Stored records
- - -
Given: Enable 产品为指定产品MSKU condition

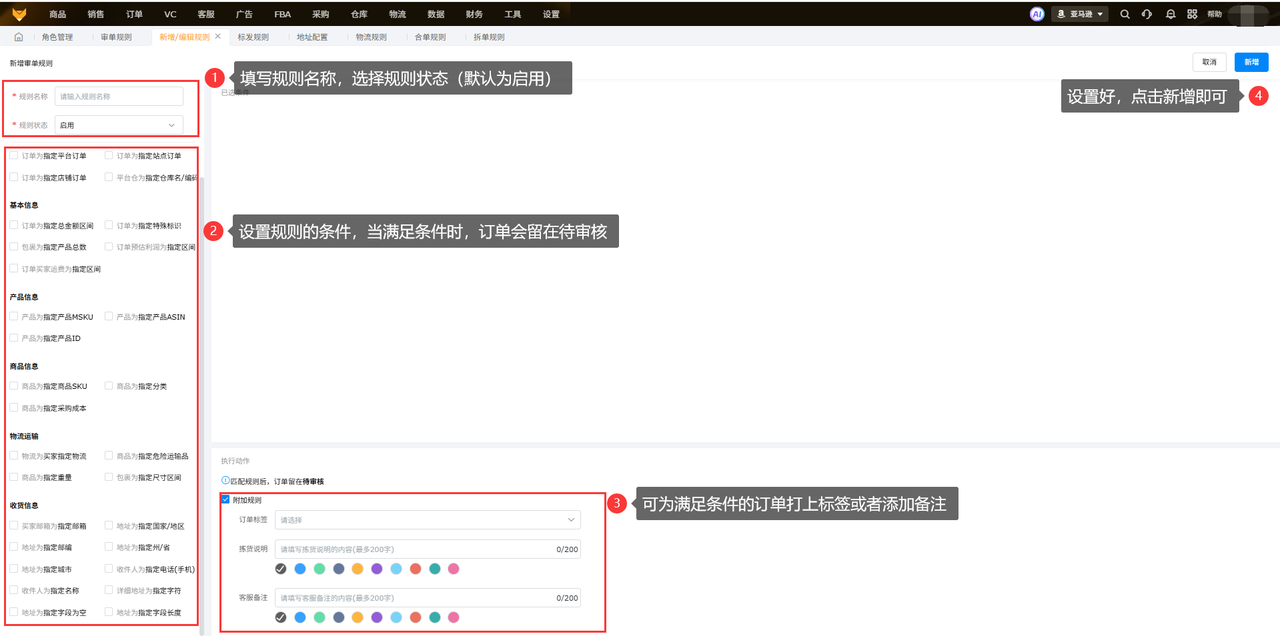Looking at the screenshot, I should click(x=14, y=317).
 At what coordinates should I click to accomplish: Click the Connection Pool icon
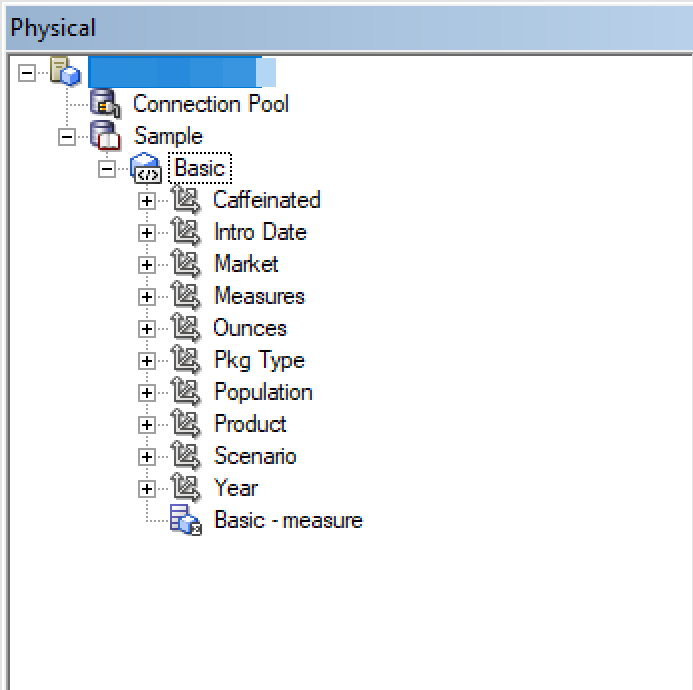(105, 104)
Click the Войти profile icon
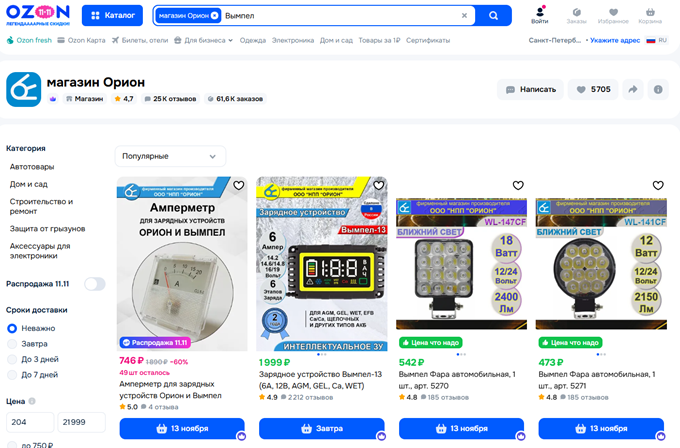Viewport: 680px width, 448px height. pyautogui.click(x=539, y=15)
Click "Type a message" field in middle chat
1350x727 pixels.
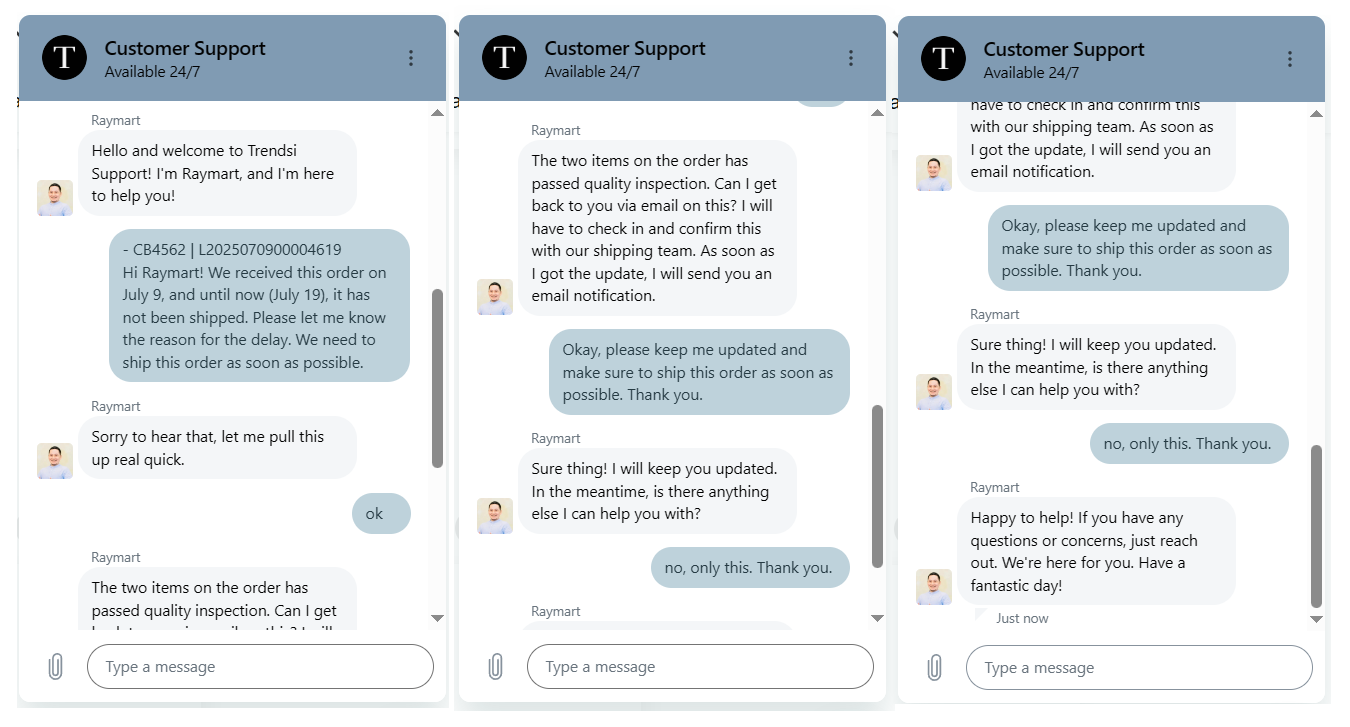click(700, 667)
- - -
TASK STATEMENT: Turn the records into a Markdown table with the columns "Row" and "Line", starting with the line containing "in middle chat" and going on through the end of the records. Skip blank lines and leave the pictures out.

REPLY TO THE EXERCISE:
| Row | Line |
|---|---|
| 1 | Click "Type a message" field in middle chat |
| 2 | 1350x727 pixels. |
| 3 | click(700, 667) |